Hi, I have a list of partial seq IDs, and a fasta file, and I want to get a fasta file that contains all the sequences that match the IDs in the list.
Example:
list_ID.txt
AF306937.1 S56354.1
Requested output: proteins_output.fasta
lcl|AF306937.1_prot_AAG42454.1_1 MGMDPIALQAGFDLLGDGRPETLWLGIGTLLMIIGTFYFIAQGWGVTDKEAREYYAITILVPGIASAAYLAMFFGIGVTEVELASGAVLDIYYARYADWLFTTPLLLLDLALLAKVDRVSIGTLIGVDALMIVTGLIGALSKTPLARYTWWLFSTIAFLFVLYYLLTSLRSAAAQRSEEVQSTFNTLTALVAVLWTAYPILWIVGTEGAGVVGLGVETLAFMVLDVTAKVGFGFALLRSRAILGETEAPEPSAGT
lcl|S56354.1_prot_AAB19870.2_1 MDPIALQAGFDLLNDGRPETLWLGIGTLLMLIGTFYFIARGWGVTDKEAREYYAITILVPGIASAAYLAMFFGIGVTEVELASGTVLDIYYARYADWLFTTPLLLLDLALLAKVDRVTIGTLIGVDALMIVTGLIGALSKTPLARYTWWLFSTIAFLFVLYYLLTSLRSAAAKRSEEVRSTFNTLTALVAVLWTAYPILWIVGTEGAGVVGLGIETLAFMVLDVTAKVGFGFVLLRSRAILGETEAPEPSAGADASAAD
I wrote this loop for bioawk, but it isn't quite working as I want.

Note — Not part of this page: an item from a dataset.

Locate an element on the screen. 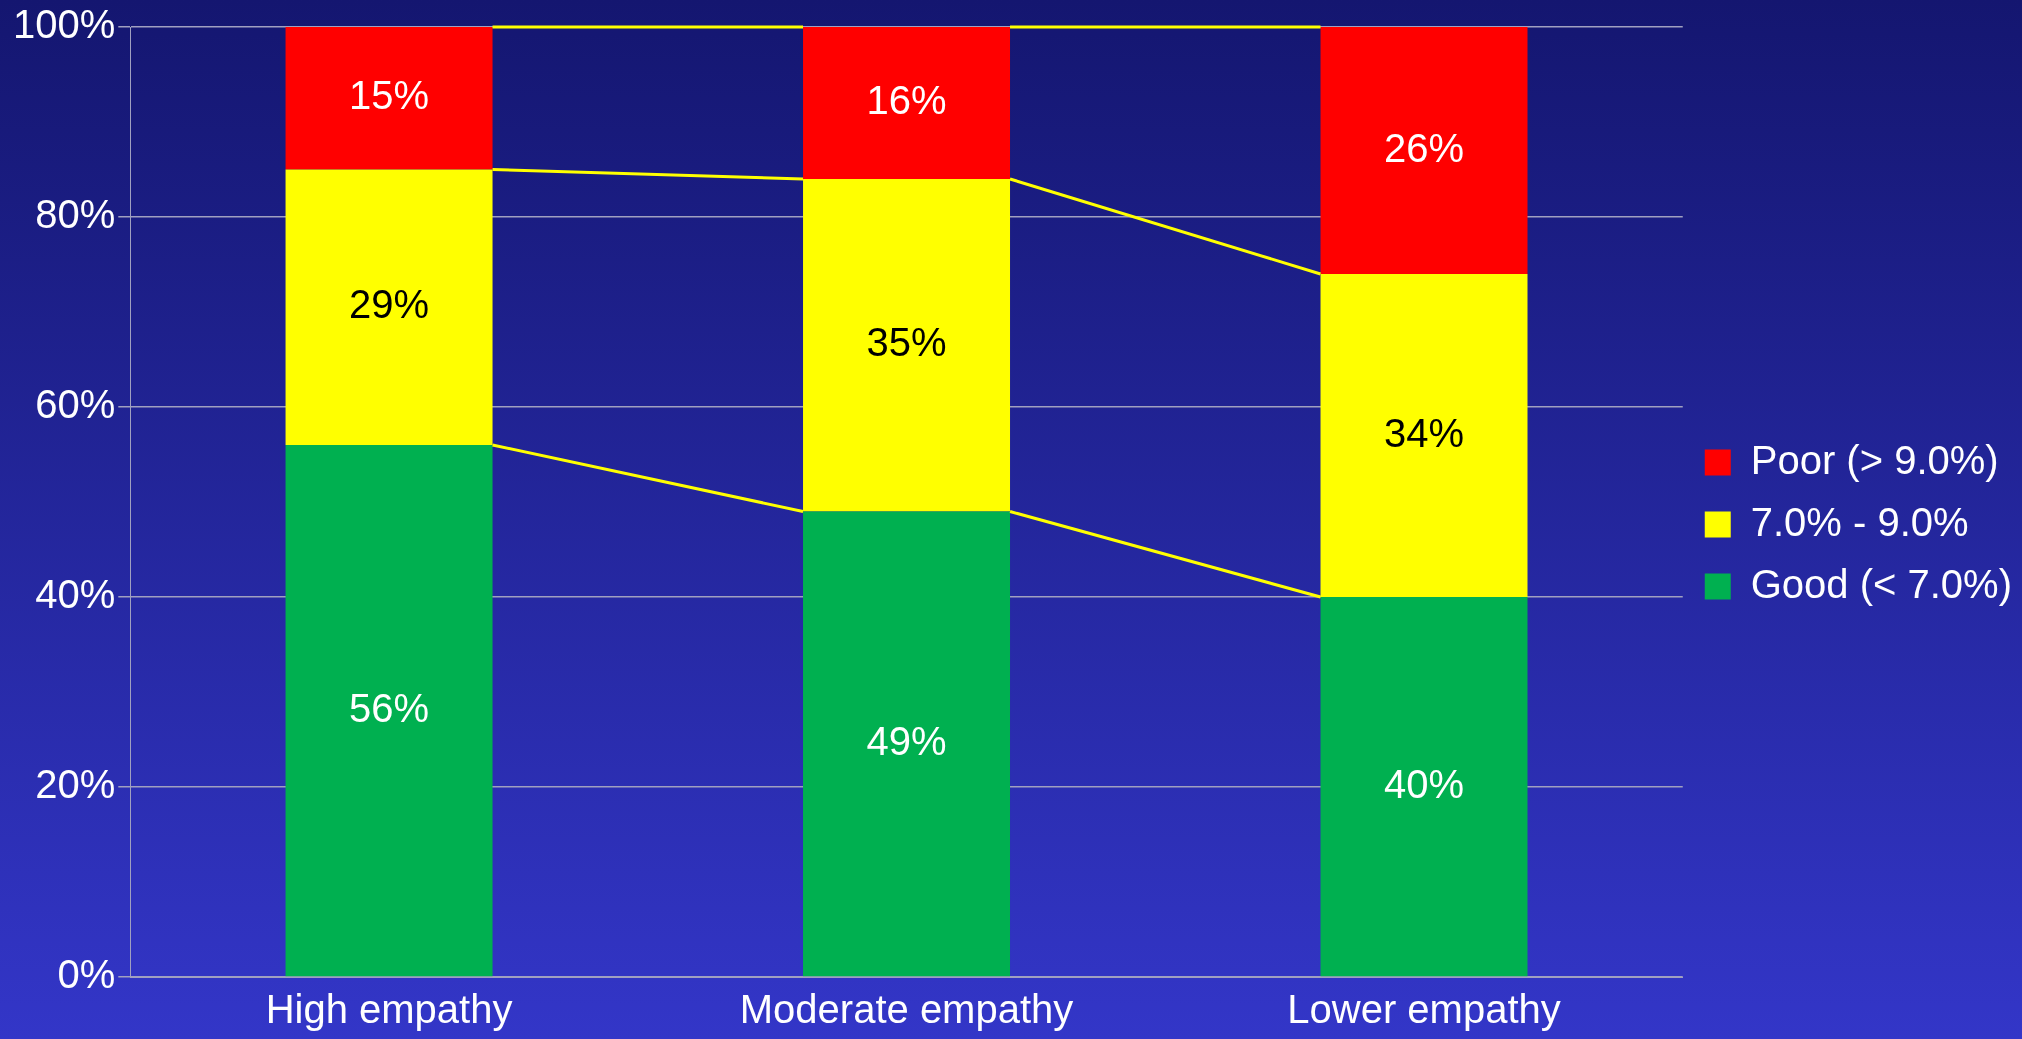 The height and width of the screenshot is (1039, 2022). data-label: 40% is located at coordinates (1424, 784).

When I run this loop, I get an empty "proteins_outout.fasta" file:
while read p; do
bioawk -c fastx '$name ~ /$p/ { print ">"$name"\n"$seq"\n"; }' proteins_db.fasta > proteins_outout.fasta;
done <list_ID.txt
Although when I try to run the bioawk line for a single seq ID, I do get the right output:
bioawk -c fastx '$name ~ /AF306937.1/ { print ">"$name"\n"$seq"\n"; }'
proteins_db.fasta
lcl|AF306937.1_prot_AAG42454.1_1 MGMDPIALQAGFDLLGDGRPETLWLGIGTLLMIIGTFYFIAQGWGVTDKEAREYYAITILVPGIASAAYLAMFFGIGVTEVELASGAVLDIYYARYADWLFTTPLLLLDLALLAKVDRVSIGTLIGVDALMIVTGLIGALSKTPLARYTWWLFSTIAFLFVLYYLLTSLRSAAAQRSEEVQSTFNTLTALVAVLWTAYPILWIVGTEGAGVVGLGVETLAFMVLDVTAKVGFGFALLRSRAILGETEAPEPSAGT
Why is my loop not working as I want?
Would appreciate any help!
Thanks
Yessssss thank you! I didn't know about
-v
for passing shell variables to bioawk. Working perfectly now!Cool! The
-v
is actually from "standard"awk
, and afaik bioawk can do all awk things plus bioinformatics-specific ones.